Son los márgenes. Es, aun, territorio en colonización. Un nuevo plan de viviendas. Un nuevo plan de edificaciones precarias a la que les sobran agujeros en donde debería haber ventanas. En la puerta un viejo Fiat 1500. Raído, despintado. Blanco y gris en simultáneo. Tan descolorido como ese barrio en formación donde el verde árbol se divisa a medio kilómetro. Ahí donde efectivamente inicia Alta Gracia.
El Negro Gustavo siempre sonríe. Optimismo de la voluntad. Optimismo de los fines. Un pibe que mira el mundo tal cuál es. Que cada mañana desayuna ante su destino. Décadas más tarde, cuando yo esté a mil kilómetros, ocupará el lugar de su padre en La Florida, la tradicional panadería de Avenida Libertador.
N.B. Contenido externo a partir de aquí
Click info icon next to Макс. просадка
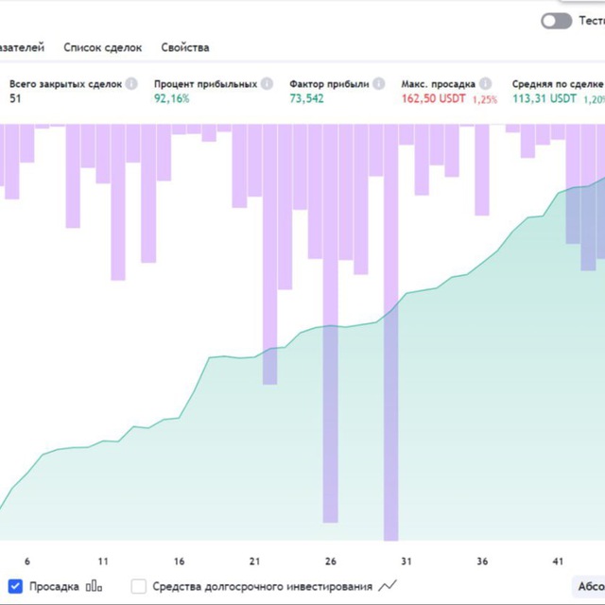This screenshot has width=605, height=605. pos(485,83)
Gustavo es gallina. Juega bien. Es rápido. Ahora, a la distancia del tiempo y el espacio, ignoró si probó destreza alguna. Deportivo Norte estaba -sigue estando- a unas 15 cuadras. Un semillero, como dicen que se decía.
El Negro se da maña con las cosas. Arregla su Zanella 50. Verde. Un verde vivo que contrasta con el gris del barrio. La moto, en cierto punto, también es mía. Mi cómplice. Mi transporte. Mi vuelta a casa y, cada tanto, mi ida al río. Es el primer vehículo que pruebo. Creo, décadas más tarde en el Once, que el único.
Hay una excepción, que casi nos entierra.
La acelero por mi calle. No en mi cuadra. Cuatrocientos metros más adelante. Entre la subida que se eleva frente a la casa de Eva y la casa de la Pujol. No recuerdo el apellido de Eva. Sí su casa, su hermana Caro. Caro salió con el nieto de la Pujol. Extraña asociación que me viene a la cabeza ahora. Tampoco recuerdo el nombre de la Pujol. Sí, que era la garantía de entrar un colegio privado. Cara, exigente, demandante. Garantía al fin.
La Zanella acelera. Llego a una esquina. Freno. Es la esquina de Anatole France. Septiembre de 2026. Consulto Google Maps: sigue teniendo el mismo nombre. Doy vuelta en círculo. Vuelvo.
En la casa del Fiat 1500 vive Pablo. También vive Pablo. Él se hará policía. Lo cruzaré en el futuro varias veces. Lo evitaré otras. Incómodo saludar a aquel amigo que se hizo botón.